Forderung nach grünen Schulhöfen

"Es ist erschreckend, dass die meisten der über 32.000 Schulhöfe in Deutschland immer noch aus grauen Asphaltwüsten bestehen", sagte DUH-Bundesgeschäftsführer Sascha Müller-Kraenner. "In Deutschland gibt es rund neun Millionen schulpflichtige Kinder und Jugendliche. Sie sollten draußen lernen und sich in ihrer Schulpause erholen können, statt der drückenden Hitze ihres Schulhofs ausgeliefert zu sein."

Geht es nach Müller-Kraenner, müssen Schulhöfe in Deutschland dringend entsiegelt und naturnah umgestaltet werden, damit sie Hitze, aber auch Trockenheit oder Starkregen besser abpuffern können. Die DUH fordert dazu verbindliche Regelungen für Mindeststandards bei der Neuanlage und Sanierung von Schulhöfen.

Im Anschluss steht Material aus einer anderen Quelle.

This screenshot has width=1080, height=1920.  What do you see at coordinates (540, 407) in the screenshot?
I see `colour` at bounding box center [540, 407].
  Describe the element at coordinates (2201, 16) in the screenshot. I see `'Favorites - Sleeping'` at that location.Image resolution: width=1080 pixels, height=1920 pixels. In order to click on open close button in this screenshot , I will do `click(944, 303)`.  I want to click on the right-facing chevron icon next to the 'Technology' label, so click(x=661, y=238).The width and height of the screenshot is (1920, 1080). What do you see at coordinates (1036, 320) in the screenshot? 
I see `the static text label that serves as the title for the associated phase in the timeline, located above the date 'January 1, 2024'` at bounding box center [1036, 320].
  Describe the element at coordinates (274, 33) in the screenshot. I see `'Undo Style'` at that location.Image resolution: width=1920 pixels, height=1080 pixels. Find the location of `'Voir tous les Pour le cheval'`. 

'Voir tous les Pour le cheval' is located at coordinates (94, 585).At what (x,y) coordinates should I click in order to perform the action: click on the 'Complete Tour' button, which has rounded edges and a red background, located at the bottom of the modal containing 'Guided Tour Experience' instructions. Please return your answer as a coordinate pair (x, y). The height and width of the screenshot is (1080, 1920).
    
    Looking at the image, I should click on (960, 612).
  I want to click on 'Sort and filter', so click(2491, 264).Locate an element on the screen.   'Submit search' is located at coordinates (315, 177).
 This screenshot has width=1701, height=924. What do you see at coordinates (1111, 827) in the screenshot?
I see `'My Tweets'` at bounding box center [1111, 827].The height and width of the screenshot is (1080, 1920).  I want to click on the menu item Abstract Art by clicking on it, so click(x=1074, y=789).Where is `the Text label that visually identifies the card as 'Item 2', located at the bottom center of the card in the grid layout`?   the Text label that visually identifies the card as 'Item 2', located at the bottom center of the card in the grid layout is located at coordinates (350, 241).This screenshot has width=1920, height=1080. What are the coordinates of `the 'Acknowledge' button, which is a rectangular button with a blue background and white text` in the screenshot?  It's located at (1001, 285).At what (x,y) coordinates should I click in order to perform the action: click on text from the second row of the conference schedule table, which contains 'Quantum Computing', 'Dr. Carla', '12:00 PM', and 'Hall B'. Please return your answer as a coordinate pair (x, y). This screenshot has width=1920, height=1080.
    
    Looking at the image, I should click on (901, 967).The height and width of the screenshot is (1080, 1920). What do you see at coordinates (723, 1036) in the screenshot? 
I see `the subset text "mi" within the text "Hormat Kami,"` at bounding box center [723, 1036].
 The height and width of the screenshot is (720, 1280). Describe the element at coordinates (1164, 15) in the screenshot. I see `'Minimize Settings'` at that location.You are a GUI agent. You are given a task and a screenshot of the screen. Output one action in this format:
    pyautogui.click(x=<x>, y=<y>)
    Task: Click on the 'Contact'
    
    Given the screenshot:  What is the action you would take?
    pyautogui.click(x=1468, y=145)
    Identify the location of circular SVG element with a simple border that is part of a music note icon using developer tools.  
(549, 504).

Holger Hofmann, Bundesgeschäftsführer des Kinderhilfswerks, forderte, vor allem beim Ganztagsausbau den Schulhöfen mehr Aufmerksamkeit zu schenken. "Schülerinnen und Schüler brauchen naturnah gestaltete Außenräume, die einen Aufenthalt und sogar Unterricht an der frischen Luft, in grüner und anregender Umgebung gewährleisten."

Dazu zählt Hofmann auch die Einrichtung "grüner Klassenzimmer" oder Schulgärten, die es ermöglichen, die Natur auf vielfältige Weise zu erleben, und eine hohe Aufenthaltsqualität haben.

 

Umwelthilfe und Kinderhilfswerk fordern nun von Bundesbildungsministerin Bettina Stark-Watzinger (FDP) und Bauministerin Klara Geywitz (SPD) eine Gesetzesinitiative für grüne Schulhöfe. Bis dahin müssten die Kommunen selbst aktiv werden.

Auf ihrer Website hat die DUH dafür ein Formular eingerichtet, mit dem Eltern, Schüler:innen, Lehrkräfte und weitere Bürger:innen den klimafreundlichen Umbau eines Schulhofs bei der zuständigen Gemeinde- oder Stadtverwaltung einfordern sollen.